・・・ふと気付くと、僕は釣竿を握っていた。
いつもの堤防で、どうやら釣りの最中らしい。
隣には小さな男の子。
初めて見る顔だ。でも竿を振る姿は堂に入っている。
「やあ。」
と、僕は声を鰍ッた。
「釣り上手だね。いつも来てるの?」
「うん、でももうすぐこの釣り場は終わっちゃうんだ。ダメになってしまうんだ。」
男の子は悲しそうな顔で答えた。
「え?どうして?なんでダメになっちゃうの?」
「やつらが来るんだ。大勢で、やってくるんだ。」
男の子はおびえている。
「やつらって?・・・」
「来た!「虚無」だ!」
振り返ると、そこには数人のオヤジグループの姿。
「おう、ここ空いてるぞ。早くこっち来いや!」
といって、僕たちの横に強引に割り込んでくる。
出た!割り込みオヤジだ!
「後からあいつも来るから、その辺に場所取っといてやれや。」
出た!場所取りオヤジだ!
下品な声であたりかまわず騒ぎ立てるオヤジ達。
平気でゴミも捨てている。
堤防の上は、見る見るうちに険悪な空気に包まれていった。
「このままだと、じきに僕たちのファンタージェンは消えてしまうんだ。」
男の子がそう呟いたとき、突然、僕の竿が大きく曲がった。
きた!大物だ!
満月にしなる竿を必死に立てて、走る魚を止める僕。
よし、絶対獲るぞ。
そんな僕の姿を見ていたオヤジの一人が、くわえたばこを足で踏み消しながら馬鹿にしたような声でいった。
「ふん、どうせナマダ(ウツボ)に決まってらあ。」
なんて奴だ。
こんな奴が同じ釣り人だなんて、情けない。
体勢を立て直そうと一歩前へ踏み出したとき、僕の足は、オヤジのひとりが捨てたカップ酒の容器を踏みつけて宙に浮いた。
「ああっ!」
僕の体は大きくバランスを崩し、そのまま足元の海に落下した。
水の中でもがく僕。
だれか、助けてくれ。
その時、目の前を何か大きなものが横切った。
夢中でしがみつく僕。
そして次の瞬間・・・
僕の体は水中から飛び出して、大きく空に舞い上がった!
はるか下には、さっきまで僕がいた堤防が見える。
そして、僕がしがみついていたのは、真っ白い巨大なナマダ(ウツボ)だった。
「夢だ!これは夢だ!」
僕は思った。

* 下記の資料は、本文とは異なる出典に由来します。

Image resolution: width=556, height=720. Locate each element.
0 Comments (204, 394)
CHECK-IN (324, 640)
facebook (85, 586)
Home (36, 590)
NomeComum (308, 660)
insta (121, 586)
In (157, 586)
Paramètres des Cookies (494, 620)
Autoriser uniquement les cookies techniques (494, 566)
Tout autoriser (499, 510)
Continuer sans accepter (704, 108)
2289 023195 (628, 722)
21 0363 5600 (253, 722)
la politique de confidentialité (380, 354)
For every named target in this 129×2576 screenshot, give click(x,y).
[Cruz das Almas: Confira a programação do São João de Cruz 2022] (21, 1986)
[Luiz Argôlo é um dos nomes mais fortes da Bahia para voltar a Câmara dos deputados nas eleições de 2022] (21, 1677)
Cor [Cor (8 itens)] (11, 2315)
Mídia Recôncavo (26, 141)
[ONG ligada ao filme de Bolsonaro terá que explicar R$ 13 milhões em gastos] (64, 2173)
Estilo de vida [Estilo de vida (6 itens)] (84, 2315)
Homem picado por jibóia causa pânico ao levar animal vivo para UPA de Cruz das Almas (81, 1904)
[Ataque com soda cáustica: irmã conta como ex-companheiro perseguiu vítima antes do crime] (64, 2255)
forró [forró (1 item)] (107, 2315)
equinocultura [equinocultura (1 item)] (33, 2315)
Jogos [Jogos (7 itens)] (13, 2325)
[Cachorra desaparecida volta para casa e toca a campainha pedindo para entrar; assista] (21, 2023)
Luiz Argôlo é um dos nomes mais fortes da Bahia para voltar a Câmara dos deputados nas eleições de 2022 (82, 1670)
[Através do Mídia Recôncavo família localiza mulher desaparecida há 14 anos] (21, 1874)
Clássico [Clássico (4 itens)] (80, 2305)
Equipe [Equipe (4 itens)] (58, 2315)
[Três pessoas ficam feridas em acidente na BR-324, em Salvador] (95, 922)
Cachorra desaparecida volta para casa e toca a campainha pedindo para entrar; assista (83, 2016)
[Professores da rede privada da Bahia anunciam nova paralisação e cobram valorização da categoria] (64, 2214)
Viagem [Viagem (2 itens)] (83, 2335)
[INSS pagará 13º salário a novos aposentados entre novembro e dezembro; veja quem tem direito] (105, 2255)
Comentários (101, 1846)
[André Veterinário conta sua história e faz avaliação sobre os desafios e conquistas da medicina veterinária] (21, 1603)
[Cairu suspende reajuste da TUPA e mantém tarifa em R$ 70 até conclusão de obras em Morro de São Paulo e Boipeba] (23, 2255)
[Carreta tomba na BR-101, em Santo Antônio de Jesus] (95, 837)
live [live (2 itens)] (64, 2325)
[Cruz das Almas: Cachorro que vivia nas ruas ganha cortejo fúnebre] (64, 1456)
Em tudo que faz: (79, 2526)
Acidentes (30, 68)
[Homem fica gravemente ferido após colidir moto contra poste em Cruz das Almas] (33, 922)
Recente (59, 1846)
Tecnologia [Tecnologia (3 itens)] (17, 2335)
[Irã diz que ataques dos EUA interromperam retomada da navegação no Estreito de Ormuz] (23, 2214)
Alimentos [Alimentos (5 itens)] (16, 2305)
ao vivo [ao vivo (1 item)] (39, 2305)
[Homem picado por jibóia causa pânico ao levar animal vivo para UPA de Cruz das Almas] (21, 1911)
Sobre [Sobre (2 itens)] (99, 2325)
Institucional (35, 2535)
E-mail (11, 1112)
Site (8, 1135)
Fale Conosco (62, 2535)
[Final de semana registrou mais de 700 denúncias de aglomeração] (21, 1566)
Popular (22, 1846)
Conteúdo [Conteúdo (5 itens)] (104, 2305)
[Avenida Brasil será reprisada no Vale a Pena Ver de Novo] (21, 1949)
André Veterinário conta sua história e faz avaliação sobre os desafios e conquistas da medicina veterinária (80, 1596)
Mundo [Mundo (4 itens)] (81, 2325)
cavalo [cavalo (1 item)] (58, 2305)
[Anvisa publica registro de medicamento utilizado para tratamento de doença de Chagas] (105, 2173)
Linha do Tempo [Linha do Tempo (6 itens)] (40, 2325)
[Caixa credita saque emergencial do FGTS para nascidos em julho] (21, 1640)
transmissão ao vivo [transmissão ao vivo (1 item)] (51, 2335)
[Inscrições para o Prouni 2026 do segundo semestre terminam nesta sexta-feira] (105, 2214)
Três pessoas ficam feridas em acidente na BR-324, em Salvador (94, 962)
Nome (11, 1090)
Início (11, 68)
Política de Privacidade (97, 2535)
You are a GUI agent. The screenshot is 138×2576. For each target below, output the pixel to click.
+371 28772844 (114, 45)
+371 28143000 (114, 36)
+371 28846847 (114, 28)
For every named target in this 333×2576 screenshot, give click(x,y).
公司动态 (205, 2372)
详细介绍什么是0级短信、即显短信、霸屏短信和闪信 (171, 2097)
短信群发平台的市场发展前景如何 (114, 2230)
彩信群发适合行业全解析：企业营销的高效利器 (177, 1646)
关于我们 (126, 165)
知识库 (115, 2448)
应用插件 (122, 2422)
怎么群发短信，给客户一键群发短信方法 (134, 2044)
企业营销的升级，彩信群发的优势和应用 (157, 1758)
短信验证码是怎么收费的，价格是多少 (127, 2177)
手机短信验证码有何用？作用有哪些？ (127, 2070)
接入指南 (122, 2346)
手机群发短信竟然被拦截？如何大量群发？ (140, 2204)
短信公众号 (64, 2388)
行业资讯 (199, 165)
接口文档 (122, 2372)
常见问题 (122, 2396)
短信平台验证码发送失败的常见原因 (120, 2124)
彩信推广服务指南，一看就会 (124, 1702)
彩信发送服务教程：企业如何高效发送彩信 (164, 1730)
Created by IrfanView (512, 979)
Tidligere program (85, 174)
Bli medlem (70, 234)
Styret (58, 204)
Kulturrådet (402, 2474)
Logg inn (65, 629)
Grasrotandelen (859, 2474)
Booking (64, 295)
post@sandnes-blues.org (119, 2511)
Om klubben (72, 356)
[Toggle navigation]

こんなことが現実のはずはない。
でも・・・釣り師が夢を見なくてどうする。
がつがつとあさましい釣りをしてどうする。
「そうだ!夢でいいじゃないか!夢を見ればいいんだ!」
「ぐわあおおおお~!」
その通りだ、と言わんばかりに白ナマダが吠える。
「ぐわあおおおお~!」
と、白ナマダの背中に跨った僕も吠える。
はるか下の堤防から、男の子がこちらを見上げて叫んでいる。
「ファルコーン!」
そうか、彼にも見えるんだ。
堤防の上では、さっきの迷惑オヤジ達がさらに傍若無人な振る舞いをしている。
ようし、やつらをこらしめてやろう。
「白ナマダ、じゃなかったファルコン、できるかい?」
白ナマダはいたずらっぽくウインクした。
「ようし、いけえ~っ!」
オヤジ達に向かって急降下する白ナマダ。
驚いて逃げ惑い、最後には次々と海に飛び込むオヤジ達。
「ぐわあおおおお~!」
と夢の中で吠える僕。
「ぐわあおおおお~!」
白ナマダも、愉快そうに吠えた。